きっとあの時、ホテルに連れて行って無理矢理に事を運ぼうとした時の恐怖が、体から抜け切っていないのだろう。
分かっている。悪いのは自分だ。
勝手に彼の気持ちを推し量って、無理にあんな事しようとした自分が悪いのは分かっている。
しかし、銀時は本当に土方が好きなのだ。
好きで好きで堪らなくて、本当ならもうどこにも行かせたくない。
自分の腕の中にだけ閉じ込めて、傷付かないように護ってやりたい。
あの綺麗な瞳が誰かを見るなんて許せなかった。
他の誰かに笑い掛けてなんて欲しくない。
俺だけを見て。

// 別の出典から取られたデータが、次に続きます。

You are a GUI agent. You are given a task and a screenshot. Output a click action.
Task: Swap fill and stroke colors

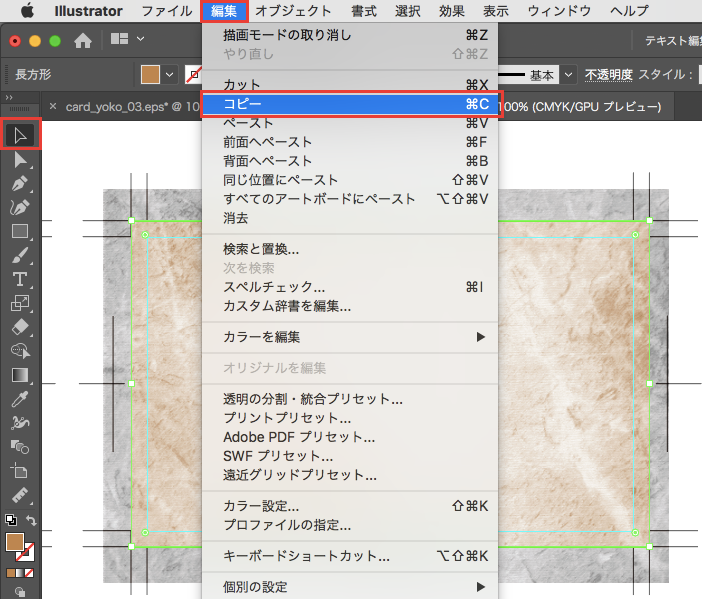tap(31, 521)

俺だけに微笑みかけて。俺以外とは誰とも喋らないで・・・。
どうしようもない独占欲が沸いて出て、銀時は苦しくなる。
しかしこんなに銀時は彼のことが好きなのに、きっと彼は銀時ほどは想ってくれていない。
彼は銀時のことを好きだと言ってくれたが、それはちゃんと他人への好きとは違う好きなのだろうか?
例えば、近藤や沖田や他の隊士たちへ向ける好きとは・・・。
この想いは恐らく一方通行なのだ。
銀時は彼の全てが欲しいのに、彼はそれを求めてくれない。

 こんな事なら、まだ片想いのほうがよかったかも・・・?

ヘタに自分のだ、と思っているから、全てが手に入らない事がもどかしい。
求めらもらえないことがこんなにも哀しい。

 好きなんだよ、愛してるんだよ、もうお前以外は何もいらないのに・・・

でもお前にとって俺は、単なるケーキ製造マシーンなんだろう?
そう思うと銀時はヘコんだ。

 好かれてはいる。でも、愛されてはいない。

彼は分かっていないかもしれないが、きっとそうだ。
それが銀時が、出した答えだった。
だからその日、かなり煮詰まっていたのだ。それはただの言い訳にしかならないが・・・。